Robots.txt exclusion for dynamic page

Forum Moderators: goodroi

Message Too Old, No Replies

Robots.txt exclusion for dynamic page

rogerd

8:42 pm on Jun 17, 2003 (gmt 0)

For some reason, I am having difficulty with some shopping cart pages getting indexed despite attempts to stop this. The pages take the form of,
www.domain.com/store/cart.asp?product=1234

My robots.txt file contains the following:

User-agent: *
Disallow: /cgi-bin/
Disallow: /store/cart.asp

The file validates using Brett's checker. Do I need to change the syntax of the URL to make this work?

jdMorgan

9:22 pm on Jun 17, 2003 (gmt 0)

rogerd,

Your robots.txt should prevent spiders from fetching your shopping cart pages as-is. However, Google will list any page it finds a link to, even without crawling that page. So, the answer depends entirely on what you mean by "cart pages getting indexed". Are these pages listed with a title and description, or is it just the URL that is showing in the SERPs?

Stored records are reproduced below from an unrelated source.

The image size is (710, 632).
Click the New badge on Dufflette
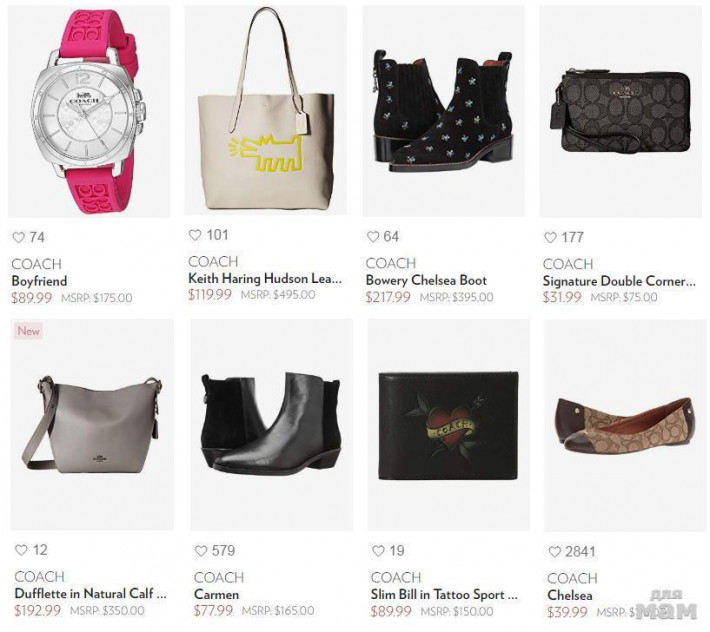(28, 331)
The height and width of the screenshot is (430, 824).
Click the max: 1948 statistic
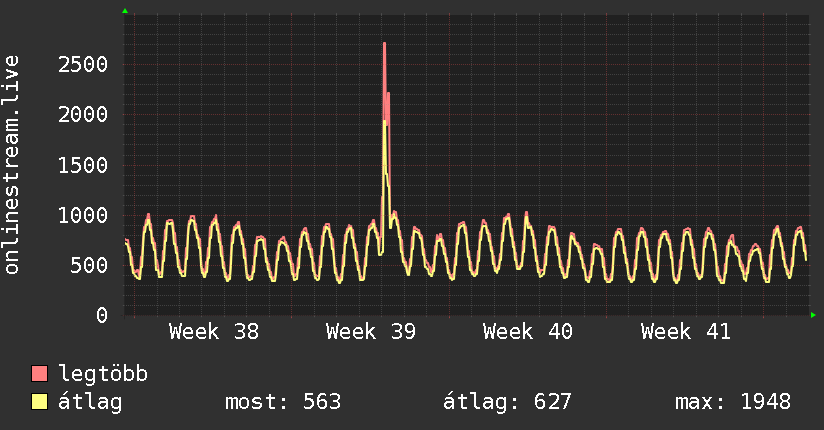tap(733, 402)
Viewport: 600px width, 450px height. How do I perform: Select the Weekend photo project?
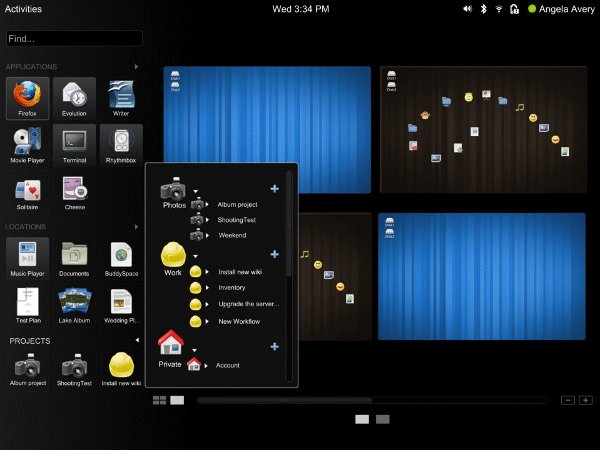[x=231, y=235]
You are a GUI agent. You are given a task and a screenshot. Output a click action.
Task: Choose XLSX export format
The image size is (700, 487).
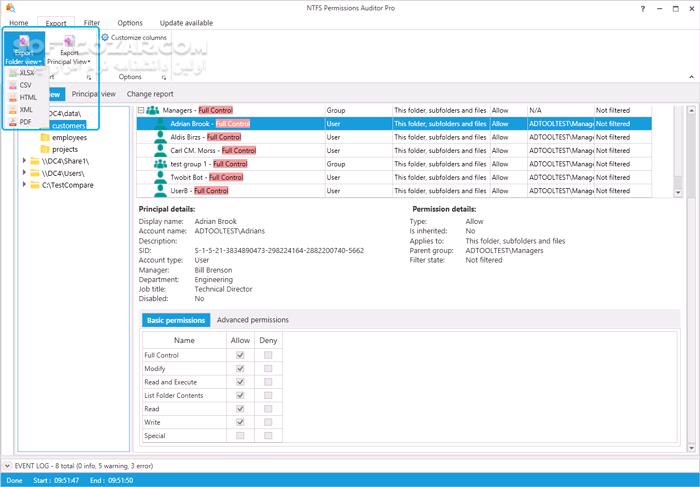pos(13,73)
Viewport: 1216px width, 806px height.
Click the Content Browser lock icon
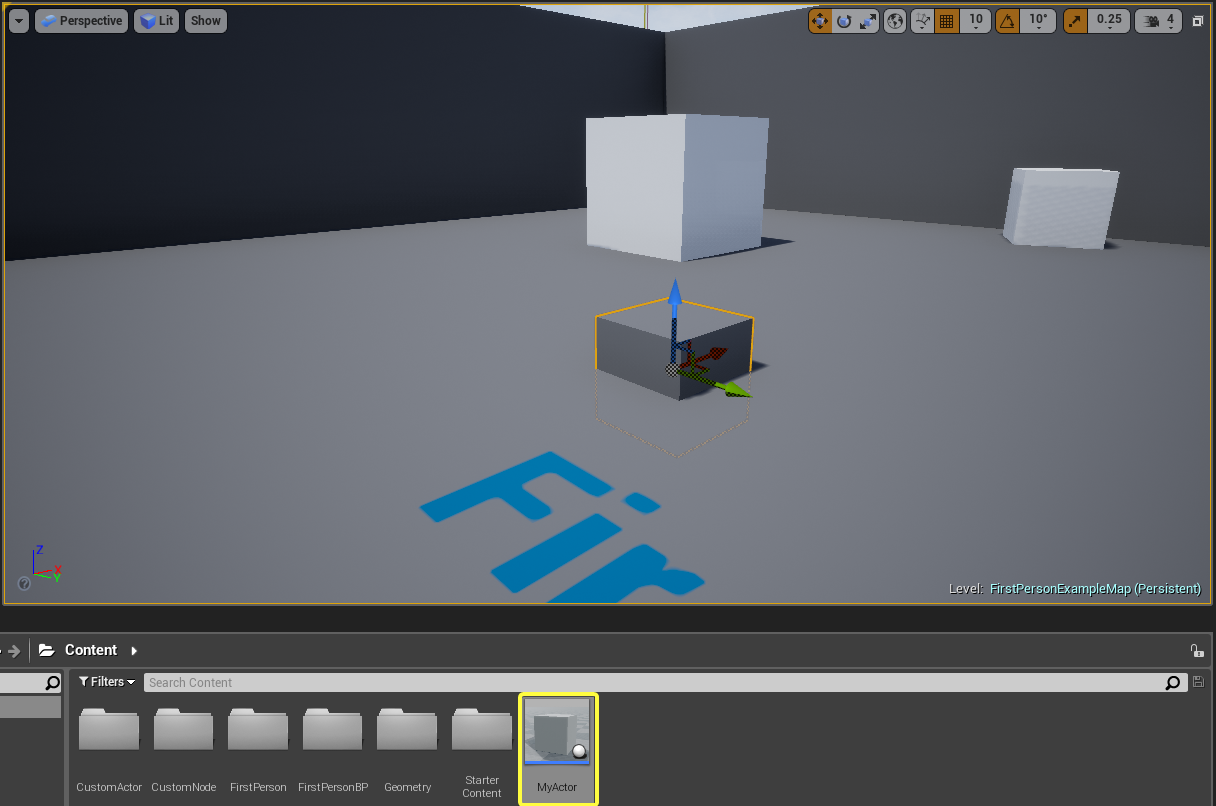point(1197,651)
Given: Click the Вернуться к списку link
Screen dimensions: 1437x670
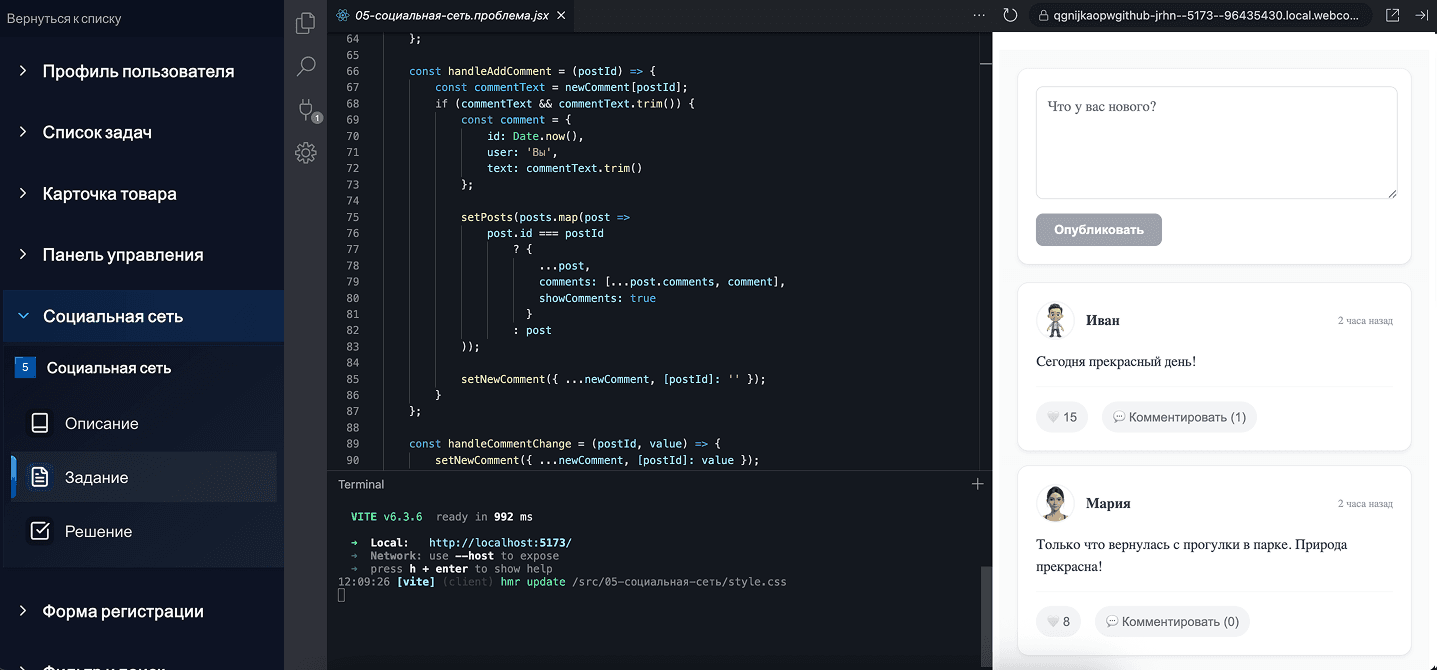Looking at the screenshot, I should point(67,19).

In order to prevent the "list just the URL" scenario, the solution is counter-intuitive: You must allow Google to fetch the page, and then use the <meta name="robots" content="noindex"> tag on each page. In the case of a large site with dynamic URLs, this might be easiest done with a "light cloak" by redirecting SEs to a "noindex" page. Since there is no attempt to mislead a searcher, there should be no risk of penalty.

The "list just the URL" problem exists with Ask Jeeves/Teoma, as well as Google.

HTH,
Jim